■ **Work instruction**:
In the article on end-of-life care, could you turn the paragraph beginning "Taylor, a former dean of women" into a short list that keeps its main facts?

■ **Provided passage**:

----

Death may be inevitable, but pain not

End-of-life care advisers urge planning, preparation in order to avoid suffering

Emily Taylor died just the way she wanted.

“She was in no pain whatsoever,” said Taylor’s younger sister, 86-year-old Genevieve McMahon.

Taylor had dreaded the possibility of wasting away in a nursing home, hooked up to a machine, more dead than alive. To her, that made no sense.

“My sister believed that each person has the right to choose the way he or she leaves life, to die on their own terms and not someone else’s,” said McMahon, seated in the living room of the west Lawrence home she and Taylor shared for nine years.

Taylor, a former dean of women at Kansas University, a former member of the Kansas State Board of Healing Arts and founder of the Lawrence-area Coalition to Honor End-of-Life Choices, died May 1. She was 89.

Last month, the Kansas LIFE (Living Initiatives For End-of-Life Care) Project posthumously recognized Taylor for her efforts to help others die peaceful, pain-free deaths.

----

■ **Records supplied**:

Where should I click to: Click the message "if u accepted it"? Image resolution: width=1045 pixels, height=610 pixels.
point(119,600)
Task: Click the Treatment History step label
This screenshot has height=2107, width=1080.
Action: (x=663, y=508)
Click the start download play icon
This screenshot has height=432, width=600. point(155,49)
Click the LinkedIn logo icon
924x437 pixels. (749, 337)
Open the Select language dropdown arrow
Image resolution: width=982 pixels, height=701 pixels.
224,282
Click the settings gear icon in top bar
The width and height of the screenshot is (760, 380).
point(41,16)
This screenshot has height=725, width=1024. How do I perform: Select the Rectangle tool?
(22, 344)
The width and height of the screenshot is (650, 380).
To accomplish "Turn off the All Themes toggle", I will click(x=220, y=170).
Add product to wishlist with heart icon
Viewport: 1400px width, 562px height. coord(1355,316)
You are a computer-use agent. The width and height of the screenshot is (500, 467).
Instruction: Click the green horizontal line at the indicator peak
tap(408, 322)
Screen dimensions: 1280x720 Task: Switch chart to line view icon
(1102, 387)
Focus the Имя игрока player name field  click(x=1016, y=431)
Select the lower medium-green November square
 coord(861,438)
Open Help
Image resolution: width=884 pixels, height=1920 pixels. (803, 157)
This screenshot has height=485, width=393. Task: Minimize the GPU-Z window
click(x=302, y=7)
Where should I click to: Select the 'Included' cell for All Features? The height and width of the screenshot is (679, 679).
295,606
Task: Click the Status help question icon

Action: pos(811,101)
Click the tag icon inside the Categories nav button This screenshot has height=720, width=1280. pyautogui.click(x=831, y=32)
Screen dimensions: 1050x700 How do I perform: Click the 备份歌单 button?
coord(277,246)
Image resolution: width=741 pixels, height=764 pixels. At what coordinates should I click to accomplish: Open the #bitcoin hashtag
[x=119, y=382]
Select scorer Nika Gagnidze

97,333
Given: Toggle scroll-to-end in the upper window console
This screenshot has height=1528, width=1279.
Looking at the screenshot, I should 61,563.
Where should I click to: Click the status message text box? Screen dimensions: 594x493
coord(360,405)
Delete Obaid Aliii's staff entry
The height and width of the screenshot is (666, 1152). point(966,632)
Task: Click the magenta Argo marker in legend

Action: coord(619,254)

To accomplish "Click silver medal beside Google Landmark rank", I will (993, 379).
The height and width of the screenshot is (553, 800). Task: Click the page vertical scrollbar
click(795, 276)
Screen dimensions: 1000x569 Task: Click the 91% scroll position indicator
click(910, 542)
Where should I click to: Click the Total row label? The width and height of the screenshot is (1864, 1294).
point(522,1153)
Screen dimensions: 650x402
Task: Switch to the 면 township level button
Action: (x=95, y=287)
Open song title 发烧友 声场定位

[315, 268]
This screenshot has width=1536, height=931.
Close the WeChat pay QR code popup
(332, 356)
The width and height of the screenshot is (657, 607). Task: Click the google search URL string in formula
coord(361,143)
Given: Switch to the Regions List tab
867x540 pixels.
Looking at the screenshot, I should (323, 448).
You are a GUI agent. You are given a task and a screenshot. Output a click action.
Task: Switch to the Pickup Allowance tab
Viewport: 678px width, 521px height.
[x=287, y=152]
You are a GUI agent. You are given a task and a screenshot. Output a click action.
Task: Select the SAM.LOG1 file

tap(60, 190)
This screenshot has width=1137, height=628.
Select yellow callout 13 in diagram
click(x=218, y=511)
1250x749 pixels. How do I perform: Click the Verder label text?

----

■ **Answer box**:
- Former dean of women at Kansas University
- Former member of the Kansas State Board of Healing Arts
- Founder of the Lawrence-area Coalition to Honor End-of-Life Choices
- Died May 1 at age 89